##### Information

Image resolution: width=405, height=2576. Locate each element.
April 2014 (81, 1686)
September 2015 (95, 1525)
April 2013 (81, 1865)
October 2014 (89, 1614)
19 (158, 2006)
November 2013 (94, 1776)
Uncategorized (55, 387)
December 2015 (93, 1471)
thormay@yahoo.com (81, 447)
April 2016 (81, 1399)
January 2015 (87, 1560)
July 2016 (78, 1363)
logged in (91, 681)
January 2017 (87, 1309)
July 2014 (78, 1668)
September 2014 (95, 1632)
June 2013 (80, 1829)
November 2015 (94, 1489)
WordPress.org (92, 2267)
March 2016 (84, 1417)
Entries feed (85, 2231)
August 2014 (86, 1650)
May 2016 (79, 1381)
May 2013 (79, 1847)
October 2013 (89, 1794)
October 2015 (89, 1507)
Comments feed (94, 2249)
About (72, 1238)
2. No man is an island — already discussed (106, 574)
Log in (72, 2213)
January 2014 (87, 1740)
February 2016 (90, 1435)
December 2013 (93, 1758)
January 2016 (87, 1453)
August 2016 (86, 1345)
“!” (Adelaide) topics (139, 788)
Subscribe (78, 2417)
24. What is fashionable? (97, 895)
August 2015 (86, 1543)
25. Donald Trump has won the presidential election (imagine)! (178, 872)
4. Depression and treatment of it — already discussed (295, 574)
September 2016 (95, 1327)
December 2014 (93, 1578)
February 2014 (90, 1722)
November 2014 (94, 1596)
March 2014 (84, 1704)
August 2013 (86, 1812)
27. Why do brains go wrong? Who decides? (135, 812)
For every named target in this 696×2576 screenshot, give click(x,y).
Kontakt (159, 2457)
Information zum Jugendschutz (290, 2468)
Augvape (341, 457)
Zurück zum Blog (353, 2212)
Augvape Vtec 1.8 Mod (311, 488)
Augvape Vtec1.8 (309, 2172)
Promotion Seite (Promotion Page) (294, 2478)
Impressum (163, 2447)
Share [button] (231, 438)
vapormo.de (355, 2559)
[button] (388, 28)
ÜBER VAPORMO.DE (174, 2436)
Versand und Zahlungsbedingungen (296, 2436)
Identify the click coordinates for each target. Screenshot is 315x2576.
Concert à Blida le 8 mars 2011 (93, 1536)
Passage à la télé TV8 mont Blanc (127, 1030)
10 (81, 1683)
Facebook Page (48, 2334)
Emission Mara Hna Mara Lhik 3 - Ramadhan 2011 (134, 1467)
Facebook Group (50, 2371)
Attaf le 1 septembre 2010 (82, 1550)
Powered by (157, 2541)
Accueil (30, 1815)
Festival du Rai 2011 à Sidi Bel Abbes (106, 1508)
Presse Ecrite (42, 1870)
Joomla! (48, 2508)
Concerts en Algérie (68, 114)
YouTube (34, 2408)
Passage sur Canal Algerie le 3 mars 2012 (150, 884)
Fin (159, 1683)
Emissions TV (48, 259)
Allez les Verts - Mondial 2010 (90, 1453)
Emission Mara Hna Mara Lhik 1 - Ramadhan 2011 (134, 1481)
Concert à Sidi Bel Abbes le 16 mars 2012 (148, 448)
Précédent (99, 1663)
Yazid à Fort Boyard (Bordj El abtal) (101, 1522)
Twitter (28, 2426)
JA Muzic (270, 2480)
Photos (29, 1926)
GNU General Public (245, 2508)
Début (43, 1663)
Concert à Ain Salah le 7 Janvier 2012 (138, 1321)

##########

**Your goal**
Copy out all of the data. Keep every word unchanged.

**Answer to the problem**
Image resolution: width=405, height=2576. Locate each element.
April 2014 (81, 1686)
September 2015 (95, 1525)
April 2013 (81, 1865)
October 2014 (89, 1614)
19 (158, 2006)
November 2013 (94, 1776)
Uncategorized (55, 387)
December 2015 (93, 1471)
thormay@yahoo.com (81, 447)
April 2016 (81, 1399)
January 2015 (87, 1560)
July 2016 (78, 1363)
logged in (91, 681)
January 2017 (87, 1309)
July 2014 (78, 1668)
September 2014 (95, 1632)
June 2013 (80, 1829)
November 2015 (94, 1489)
WordPress.org (92, 2267)
March 2016 (84, 1417)
Entries feed (85, 2231)
August 2014 (86, 1650)
May 2016 (79, 1381)
May 2013 (79, 1847)
October 2013 (89, 1794)
October 2015 (89, 1507)
Comments feed (94, 2249)
About (72, 1238)
2. No man is an island — already discussed (106, 574)
Log in (72, 2213)
January 2014 (87, 1740)
February 2016 (90, 1435)
December 2013 (93, 1758)
January 2016 (87, 1453)
August 2016 (86, 1345)
“!” (Adelaide) topics (139, 788)
Subscribe (78, 2417)
24. What is fashionable? (97, 895)
August 2015 (86, 1543)
25. Donald Trump has won the presidential election (imagine)! (178, 872)
4. Depression and treatment of it — already discussed (295, 574)
September 2016 (95, 1327)
December 2014 (93, 1578)
February 2014 (90, 1722)
November 2014 (94, 1596)
March 2014 (84, 1704)
August 2013 (86, 1812)
27. Why do brains go wrong? Who decides? (135, 812)
For every named target in this 696×2576 screenshot, give click(x,y).
Kontakt (159, 2457)
Information zum Jugendschutz (290, 2468)
Augvape (341, 457)
Zurück zum Blog (353, 2212)
Augvape Vtec 1.8 Mod (311, 488)
Augvape Vtec1.8 (309, 2172)
Promotion Seite (Promotion Page) (294, 2478)
Impressum (163, 2447)
Share [button] (231, 438)
vapormo.de (355, 2559)
[button] (388, 28)
ÜBER VAPORMO.DE (174, 2436)
Versand und Zahlungsbedingungen (296, 2436)
Identify the click coordinates for each target. Screenshot is 315x2576.
Concert à Blida le 8 mars 2011 (93, 1536)
Passage à la télé TV8 mont Blanc (127, 1030)
10 (81, 1683)
Facebook Page (48, 2334)
Emission Mara Hna Mara Lhik 3 - Ramadhan 2011 (134, 1467)
Facebook Group (50, 2371)
Attaf le 1 septembre 2010 (82, 1550)
Powered by (157, 2541)
Accueil (30, 1815)
Festival du Rai 2011 à Sidi Bel Abbes (106, 1508)
Presse Ecrite (42, 1870)
Joomla! (48, 2508)
Concerts en Algérie (68, 114)
YouTube (34, 2408)
Passage sur Canal Algerie le 3 mars 2012 (150, 884)
Fin (159, 1683)
Emissions TV (48, 259)
Allez les Verts - Mondial 2010 (90, 1453)
Emission Mara Hna Mara Lhik 1 - Ramadhan 2011 (134, 1481)
Concert à Sidi Bel Abbes le 16 mars 2012 (148, 448)
Précédent (99, 1663)
Yazid à Fort Boyard (Bordj El abtal) (101, 1522)
Twitter (28, 2426)
JA Muzic (270, 2480)
Photos (29, 1926)
GNU General Public (245, 2508)
Début (43, 1663)
Concert à Ain Salah le 7 Janvier 2012 (138, 1321)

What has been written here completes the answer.